Provided records —
>>>>>
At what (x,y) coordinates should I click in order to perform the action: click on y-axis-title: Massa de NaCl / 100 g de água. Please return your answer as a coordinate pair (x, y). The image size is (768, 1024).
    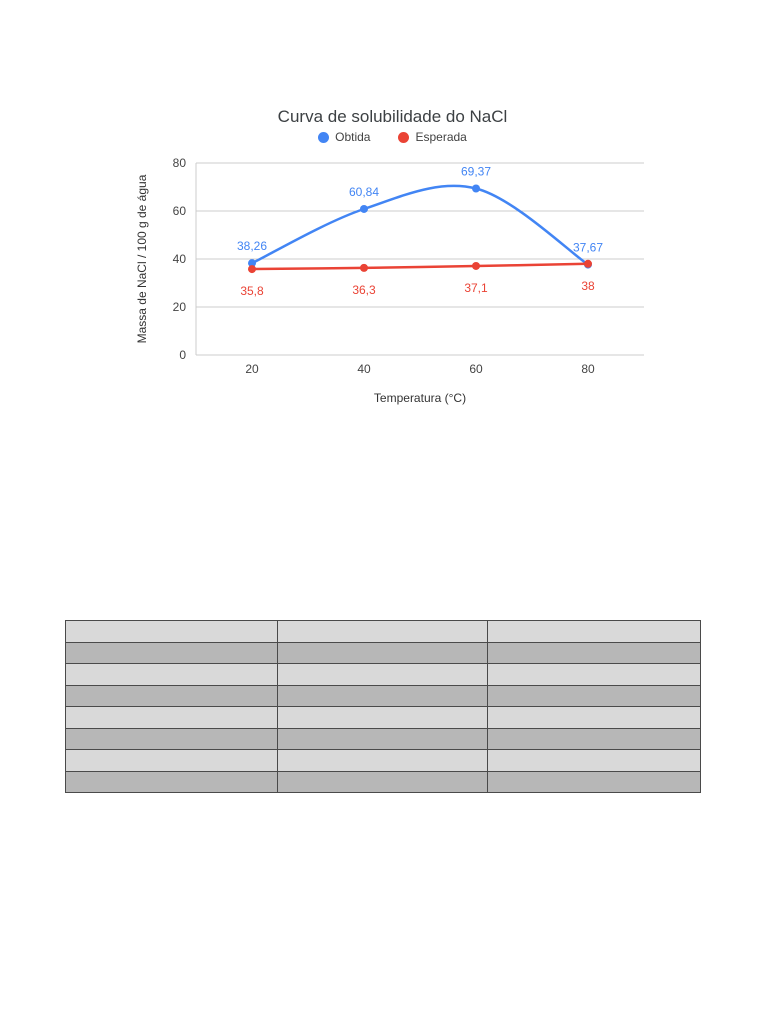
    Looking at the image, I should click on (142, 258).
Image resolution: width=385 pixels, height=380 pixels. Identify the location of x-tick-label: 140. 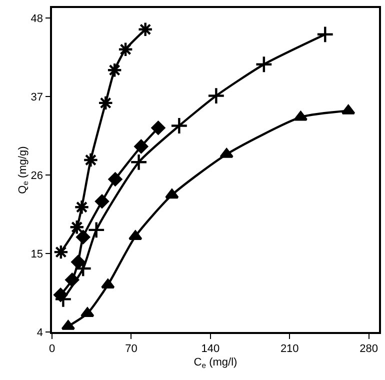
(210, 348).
<<<<<
>>>>>
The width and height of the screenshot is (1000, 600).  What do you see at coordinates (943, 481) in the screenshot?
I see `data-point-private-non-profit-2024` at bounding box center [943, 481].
<<<<<
Job item — Reproduce verbatim the stretch from the line containing "At what (x,y)" through the line containing "(210, 348).", both lines included, and omit the pictures from your output.

Your response —
At what (x,y) coordinates should I click in order to perform the action: click on y-axis-title: Massa de NaCl / 100 g de água. Please return your answer as a coordinate pair (x, y). The image size is (768, 1024).
    Looking at the image, I should click on (142, 258).
Image resolution: width=385 pixels, height=380 pixels. Identify the location of x-tick-label: 140. 
(210, 348).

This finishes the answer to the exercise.